_Task:_ The line containing "Switch to the Texture" marks where copying starts, so set down that line and each one after it exactly, through the end of the records.

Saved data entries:
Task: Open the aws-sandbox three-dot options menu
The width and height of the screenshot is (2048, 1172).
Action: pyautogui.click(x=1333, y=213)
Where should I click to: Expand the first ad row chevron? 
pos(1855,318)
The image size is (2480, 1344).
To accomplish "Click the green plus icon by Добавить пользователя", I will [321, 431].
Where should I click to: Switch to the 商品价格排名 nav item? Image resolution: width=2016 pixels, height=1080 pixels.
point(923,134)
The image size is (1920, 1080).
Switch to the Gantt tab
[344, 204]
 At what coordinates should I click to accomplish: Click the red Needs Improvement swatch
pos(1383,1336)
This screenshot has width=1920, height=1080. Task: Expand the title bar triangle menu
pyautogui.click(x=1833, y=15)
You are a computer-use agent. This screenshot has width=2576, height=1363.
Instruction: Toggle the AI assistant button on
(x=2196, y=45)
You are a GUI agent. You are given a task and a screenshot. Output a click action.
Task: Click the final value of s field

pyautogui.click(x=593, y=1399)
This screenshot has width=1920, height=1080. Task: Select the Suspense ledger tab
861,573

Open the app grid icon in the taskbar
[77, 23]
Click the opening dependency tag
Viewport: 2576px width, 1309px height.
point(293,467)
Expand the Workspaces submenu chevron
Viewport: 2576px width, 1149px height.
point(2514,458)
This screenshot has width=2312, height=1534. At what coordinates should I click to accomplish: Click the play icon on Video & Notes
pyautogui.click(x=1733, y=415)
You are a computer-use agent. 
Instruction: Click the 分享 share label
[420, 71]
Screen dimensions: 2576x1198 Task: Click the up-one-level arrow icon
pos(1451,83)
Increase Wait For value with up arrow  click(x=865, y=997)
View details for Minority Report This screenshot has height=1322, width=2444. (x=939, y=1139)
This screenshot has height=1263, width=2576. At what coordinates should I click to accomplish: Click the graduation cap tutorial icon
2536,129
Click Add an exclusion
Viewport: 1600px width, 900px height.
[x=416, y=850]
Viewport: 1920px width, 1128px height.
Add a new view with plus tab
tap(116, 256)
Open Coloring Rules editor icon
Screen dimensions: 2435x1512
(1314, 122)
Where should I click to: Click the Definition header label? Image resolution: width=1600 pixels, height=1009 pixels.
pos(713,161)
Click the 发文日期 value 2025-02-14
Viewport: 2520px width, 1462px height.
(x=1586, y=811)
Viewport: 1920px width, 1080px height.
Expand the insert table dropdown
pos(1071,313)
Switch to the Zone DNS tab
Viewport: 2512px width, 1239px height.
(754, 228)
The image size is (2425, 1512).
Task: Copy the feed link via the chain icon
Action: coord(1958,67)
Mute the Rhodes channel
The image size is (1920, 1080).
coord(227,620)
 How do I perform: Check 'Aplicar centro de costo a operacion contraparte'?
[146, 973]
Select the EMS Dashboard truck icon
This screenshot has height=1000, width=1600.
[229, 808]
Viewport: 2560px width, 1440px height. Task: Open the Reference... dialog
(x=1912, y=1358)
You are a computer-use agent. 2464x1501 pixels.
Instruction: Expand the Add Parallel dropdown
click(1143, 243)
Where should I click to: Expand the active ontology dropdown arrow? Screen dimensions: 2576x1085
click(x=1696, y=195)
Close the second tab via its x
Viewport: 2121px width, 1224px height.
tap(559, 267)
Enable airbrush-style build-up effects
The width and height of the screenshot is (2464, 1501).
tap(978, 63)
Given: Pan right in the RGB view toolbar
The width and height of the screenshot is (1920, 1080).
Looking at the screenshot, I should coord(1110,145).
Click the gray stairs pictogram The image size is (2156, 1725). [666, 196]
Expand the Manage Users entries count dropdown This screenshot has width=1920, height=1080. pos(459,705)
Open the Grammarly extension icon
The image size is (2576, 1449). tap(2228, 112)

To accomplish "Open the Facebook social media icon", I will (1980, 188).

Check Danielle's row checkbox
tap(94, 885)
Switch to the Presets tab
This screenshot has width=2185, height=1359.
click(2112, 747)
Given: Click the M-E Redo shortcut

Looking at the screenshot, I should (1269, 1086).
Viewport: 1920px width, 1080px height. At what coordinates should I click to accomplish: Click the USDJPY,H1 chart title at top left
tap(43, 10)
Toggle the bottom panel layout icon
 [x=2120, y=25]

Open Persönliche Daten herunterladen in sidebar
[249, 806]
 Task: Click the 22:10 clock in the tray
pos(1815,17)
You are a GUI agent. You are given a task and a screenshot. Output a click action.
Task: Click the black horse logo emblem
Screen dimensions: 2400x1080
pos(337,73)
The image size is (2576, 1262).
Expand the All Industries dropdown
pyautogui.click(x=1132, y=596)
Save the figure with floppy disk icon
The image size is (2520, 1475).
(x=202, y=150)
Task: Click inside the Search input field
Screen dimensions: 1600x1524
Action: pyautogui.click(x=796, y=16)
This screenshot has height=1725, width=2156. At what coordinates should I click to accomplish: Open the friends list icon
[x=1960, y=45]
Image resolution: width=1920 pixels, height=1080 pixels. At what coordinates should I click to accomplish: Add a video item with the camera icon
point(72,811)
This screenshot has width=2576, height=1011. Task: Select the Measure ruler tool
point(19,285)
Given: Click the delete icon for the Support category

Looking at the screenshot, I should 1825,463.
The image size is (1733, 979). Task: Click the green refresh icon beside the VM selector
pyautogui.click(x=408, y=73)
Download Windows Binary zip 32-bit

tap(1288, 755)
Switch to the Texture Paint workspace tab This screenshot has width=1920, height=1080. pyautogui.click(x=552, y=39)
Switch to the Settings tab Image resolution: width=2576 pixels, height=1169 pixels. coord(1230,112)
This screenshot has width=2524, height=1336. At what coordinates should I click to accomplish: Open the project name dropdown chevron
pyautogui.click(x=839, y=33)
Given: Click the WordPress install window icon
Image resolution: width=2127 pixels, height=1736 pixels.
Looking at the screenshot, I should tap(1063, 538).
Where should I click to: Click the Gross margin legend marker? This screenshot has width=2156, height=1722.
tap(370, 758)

_Exercise solution:_
Switch to the Texture Paint workspace tab This screenshot has width=1920, height=1080. pyautogui.click(x=552, y=39)
Switch to the Settings tab Image resolution: width=2576 pixels, height=1169 pixels. coord(1230,112)
This screenshot has width=2524, height=1336. At what coordinates should I click to accomplish: Open the project name dropdown chevron
pyautogui.click(x=839, y=33)
Given: Click the WordPress install window icon
Image resolution: width=2127 pixels, height=1736 pixels.
Looking at the screenshot, I should tap(1063, 538).
Where should I click to: Click the Gross margin legend marker? This screenshot has width=2156, height=1722.
tap(370, 758)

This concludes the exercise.